Sıra dışı gözlem yeteneğine sahip bir yapay zekâ olan Klara, kendisi gibi “Yapay Arkadaş”ların satıldığı mağazadaki yerinden insanları izleyip dış dünyayı öğrenmeye çalışır, onu yeni evine götürecek o özel çocuğu sabırla bekler. O çocuk nihayet çıkageldiğinde, Klara kendini ezici kaygılar ve kırılgan umutlarla dolu bir dünyada bulacak, sarsılmaz bir adanmışlıkla bağlandığı Güneş’in yardımıyla bir mucizeyi gerçek kılmaya çalışırken insan denen canlıyı bütün zaafları ve çelişkileriyle tanıma fırsatı bulacaktır.
“Klara ile Güneş, dingin duygusal yoğunluğu sayesinde Ishiguro’nun büyük bir düzyazı üslupçusu olarak yerini sağlamlaştırıyor.” -Evening Standard
“Beni Asla Bırakma’yı sevenlere göre bir roman: O kitabın DNA’sındaki duygusal açıklık, kendimizi dışarıdan görebilme niteliği ve insanlığa dair ‒tam olarak iyimser denemese de‒ şefkatli, dokunaklı ve hakiki bakış burada da mevcut.” -The Times
“Kazuo Ishiguro, büyük bir duygusal güce sahip romanlarında, dünyayla bir bağlantımız olduğu yanılsamasının altında yatan dipsiz uçurumu açığa çıkardı.” -2017 Nobel Edebiyat Ödülü’nün gerekçesinden
Çevirmen: Lale Akalın
Sayfa Sayısı: 264
Şebnem Pişkin - Kudüs Kırmızısı (Kanla Sulanan Kutsal) - Siyah Kuğu
Kudüs, sevdadır. Kudüs, davadır. Kudüs, farkında olmaktır. Bir şehirden çok daha fazlasıdır Kudüs. İnsanlığın ortak mirası, adeta can damarıdır. Yeryüzündeki dinlerin ilk çıkış noktası, peygamberlerin doğduğu toprak, semâ ile arz’ın buluşma noktasıdır. Tarihe şahitlik etmiş kadim şehirdir Kudüs. Davud’un duasını duymuş, Süleyman’ın ihtişamını yaşamış, Zekeriya’yı görmüş, Meryem’in sırrına ortak olmuş, İsa’ya geçit vermiş, Yahya’yı yaşamış, Musa’nın sesini işitmiş, Muhammed Mustafa’nın kokusu üzerine sinmiş topraklardır Kudüs.
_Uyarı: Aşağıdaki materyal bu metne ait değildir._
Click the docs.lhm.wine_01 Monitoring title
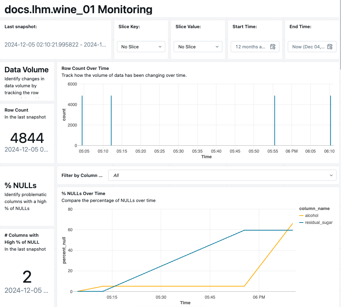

Kudüs, kutsal; Kudüs kıymetli, Kudüs kalplerin kıblesidir. Kudüs fatihi Selahaddin Eyyûbî’nin dediği gibi: “Kudüs hiçbir şey, ama aynı zamanda her şeydir!”
Bu kitabı yazarken çoğu zaman bedenimi klavyenin başında bırakarak, hayal gücümün kanatlarıyla uçup gittim Kudüs şehrine. Taşlarına dokunamasam da serinliğini hissettim avuçlarımda, Eriha’nın çöllerine basamasam da ayak izimi bıraktım kumlarında. Hasretini hissettim iliklerime kadar, gitmediğim bu şehrin. Hâsılı Kudüs hakkında bir kitap yazarak Kudüs için bir şeyler yapmak istedim. Ne kadar başarılı oldum, bunu okuyucunun takdirine bırakıyorum. Ancak kurguladığım hikayelerde haddimi aştıysam şayet, bundan Allah’a sığınırım. Bildiklerimin öğretmeni, bilmediklerimin öğrencisiyim yalnızca.